I have been really busy being unconscionably lazy, but I have a very serious question that has been bugging the shit out of me for some time. It’s a language limitation question, and it is of a Personal Nature. I am so open to suggestions about this issue, you have no idea. I am like a sweet wrapper after an overexcited six year old has carefully torn it into a long, single strip, tied the ends together, and got all his other sugar-hopped pals to jump through it. I am a giant ear, waiting to receive your ingenious solutions to my irritating terminology gripe.

So here’s the thing. There is a person. Most of my readers, all 25 of you, know this person. For those of you who don’t, she is taller than the average circus freak, likes to cut up the dead into chunks, and her head currently has a pleasingly shaven texture.
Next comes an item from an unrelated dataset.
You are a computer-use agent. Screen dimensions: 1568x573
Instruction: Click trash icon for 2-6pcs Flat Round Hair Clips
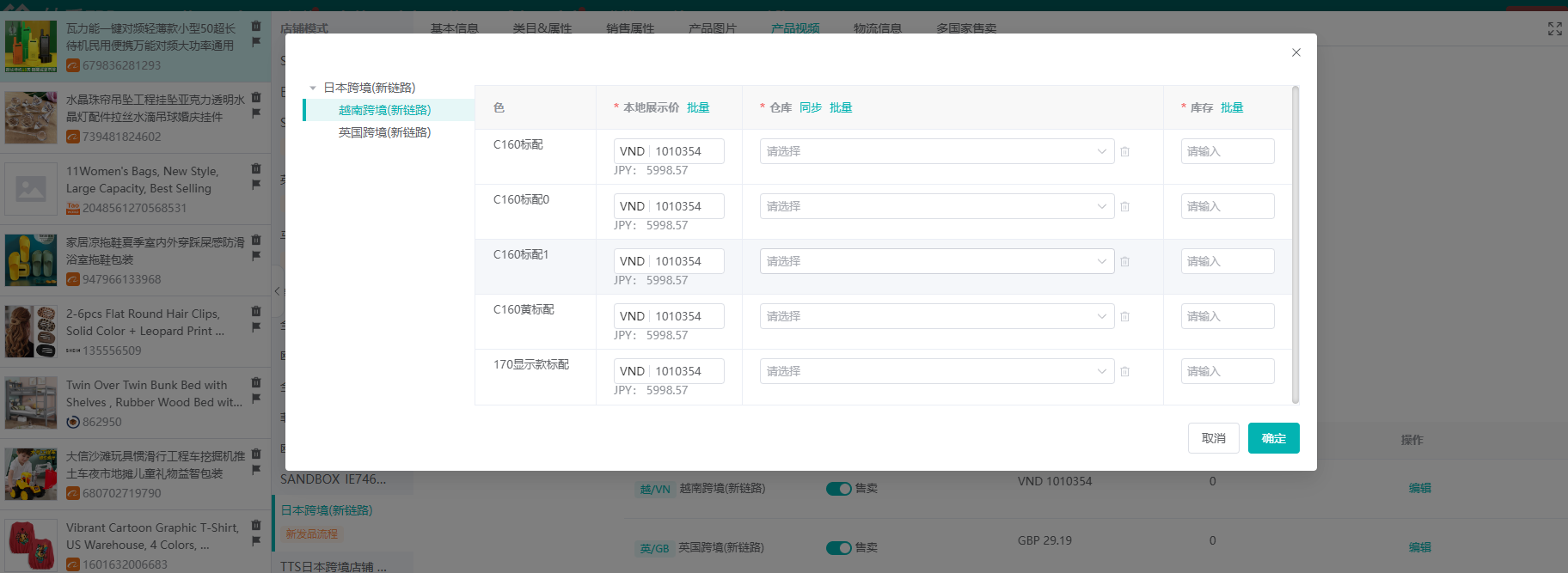(x=256, y=311)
We love eachother very, very much. If she wanted to convert to ascetic mysticism, move to Yemen, and live in a bark hut, eking out a living by catching local birds and weaving their entrails into baskets, I would whip out my viscera crochet hook and go with her. She is asexual; I am not. I am in a sexual relationship with someone else, whom I can handily and accurately describe as my boyfriend. She’s not my ‘friend’, because that word does not cover the commitment, intimacy, and occasional pirate wenchitude involved in our relationship. ‘Girlfriend’, ‘spouse’, and ‘partner’ all have misleadingly sexual connotations.

What I want is a word that doesn’t have to involve an extended conversation about our personal histories when I describe our relationship to other people. These conversations usually result in me (and her) feeling a combination of ignored, scrutinised, disbelieved, laughed at, infantilised, objectified, or slightly violated. I need a word for what we are, or even a phrase, I’m not shooting for the Moon here, that describes transparently the state of the union. We love eachother, we are in a relationship. We want to ‘build a life together’ (this is the point where I officially abandon any effort to sound less like a Centrelink pamphlet) that involves all the things that long-term partnerships usually do, without the bonking. I have/will have other partner/s that I will probably sleep with. She is not ‘single’, and I am not in an ‘exclusive relationship’ with her or my boyfriend. Ideally it would also involve some implied imperatives: saying ‘this is my girlfriend’ usually also means ‘do not mack on her while I am around’ and, even in polyamorous situations, ‘the other one of us will probably be involved in any relationship you wish to pursue with her’. We do not sleep together, but we are together.

This is generally compounded by my stick insect mortician partner’s asexuality, which most people characterise as nonexistent, pathological, or SO INTERESTING OMG that it magically obliterates her/our privacy. Or there’s the occasional person who paradoxically finds it a massive turn on. Unfortunately for their various projected issues, she is just a normal person who doesn’t want to have sex with you.

So there is the situation. I don’t want to resort to ‘co-pilot’ or ‘life partner’, please Jesus God no, and not many people grok ‘hemiasexual queeromantic marriagelike cuddlefest’ upon first hearing. Are there any words that connote anything similar to what we’re doing here, or am I grasping at asexual lesbotronic domestic partnership straws? Currently I’m using ‘hemiasexual queeromantic partner’ for her on facebonk, and ‘sexual heteromantic partner’ for my other squee-ee-eeze. Are you smrter than I am with words? Give me other options.